Seeing Clearly 2 - Relaxed Eyes

Seeing Clearly - Lesson 2 - Relaxed Eyes

How rolling your hands like a massage tool can totally relax and release your eyes


Is anyone else 'languishing?" An article in last week's NYT by Adam Grant, an organizational psychologist at Wharton, described what may be the dominant emotional state of 2021:

It wasn’t burnout — we still had energy. It wasn’t depression — we didn’t feel hopeless. We just felt somewhat joyless and aimless. It turns out there’s a name for that: languishing.

Languishing is a sense of stagnation and emptiness. It feels as if you’re muddling through your days, looking at your life through a foggy windshield. And it might be the dominant emotion of 2021.

Languishing is the neglected middle child of mental health. It’s the void between depression and flourishing — the absence of well-being. You don’t have symptoms of mental illness, but you’re not the picture of mental health either. You’re not functioning at full capacity. Languishing dulls your motivation, disrupts your ability to focus, and triples the odds that you’ll cut back on work. It appears to be more common than major depression — and in some ways it may be a bigger risk factor for mental illness.


[Naming languishing] could give us a socially acceptable response to “How are you?” Instead of saying “Great!” or “Fine,” imagine if we answered, “Honestly, I’m languishing.” It would be a refreshing foil for toxic positivity — that quintessentially American pressure to be upbeat at all times


Going into "flow" is the prescription for languishing.
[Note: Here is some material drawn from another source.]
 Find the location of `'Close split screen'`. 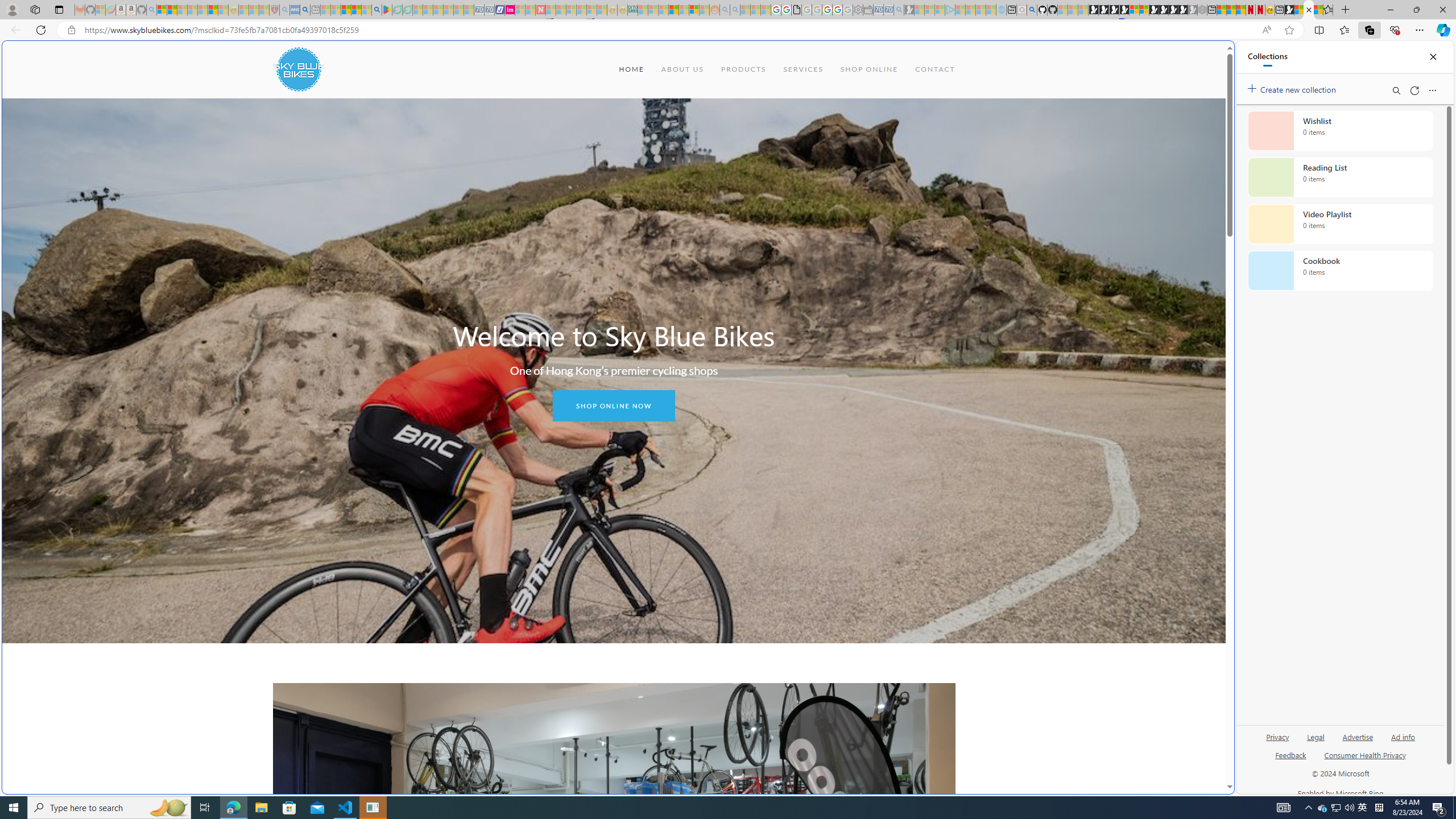

'Close split screen' is located at coordinates (1207, 57).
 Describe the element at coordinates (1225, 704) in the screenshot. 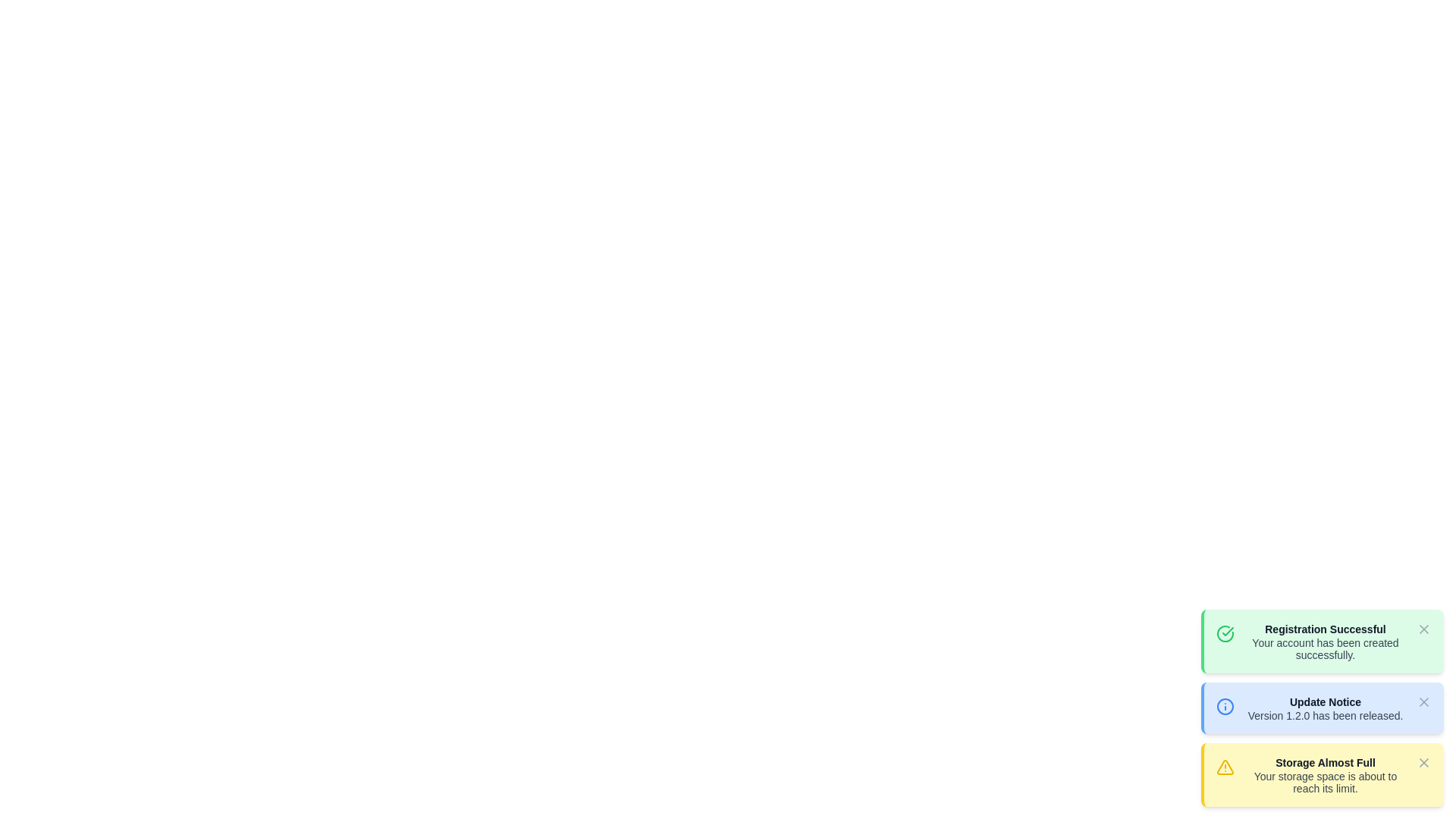

I see `the Icon that indicates information or updates associated with the 'Update Notice' context, located in the top-left corner of the notification box` at that location.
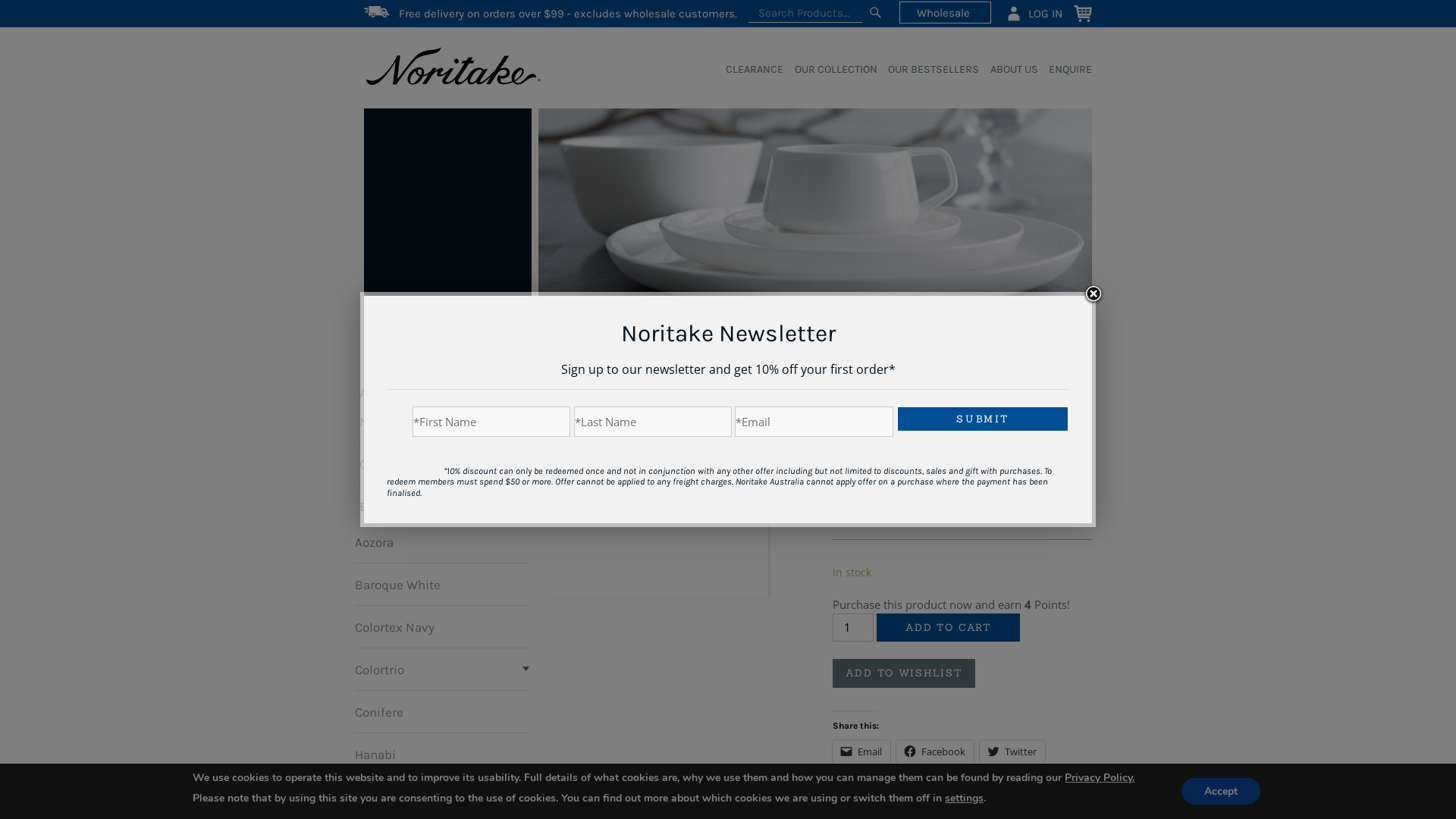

This eye series is, therefore, just what the psychiatrist ordered. "Seeing Clearly" is an Awareness Through Movement® program developed by Buddhist, Bates Vision and Feldenkrais Method® Practitioner David Webber to deal with, and even overcome, severe ocular disease. The themes of Relax, Refocus, Realign, and Receive are core to this series. In other words: flow.


Lesson 1 set the tone, creating deep relaxation and gradually adding in movements of the eyes, head and hands. The idea is to build awareness of how the eyes move with and in opposition to the head and torso.  We also had a little bit of science nerdiness, catching a few videos on the optical nerves' anatomy and function .  Here are a few videos i found interesting.  Don't worry if you are not a fam of science.  You don't need to know this stuff to get the lesson!


Lesson 2 is, delightfully, one long self massage.  The eyes barely move, but as the whole system relaxes, the optic nerve quiets.  The optic nerve is also located quite close to the vagus nerve, which balances the 'fight/flight/freeze' and 'rest/digest' states.  When the optic nerve relaxes, it seems to have a calming effect all around.  

Awareness Through Movement is more about managing the nervous system than the muscles the nerves enervate. The optic nerve is one of the 12 cranial nerves.  Three cranial nerves activate the "larger" external eye muscles that move the eyes side-to-side, up and down and diagonally.  They also activate the movement of the tiny muscles that dilate or close down the pupil depending on the amount of light, and the muscles that focus the lens to adjust for near and far sightedness. Relaxing the nerves that activate the eye muscles help your eyes to relax.

Take your time with this one. Go for flow and maybe you'll see things a little differently when you let those relaxed orbs gently open.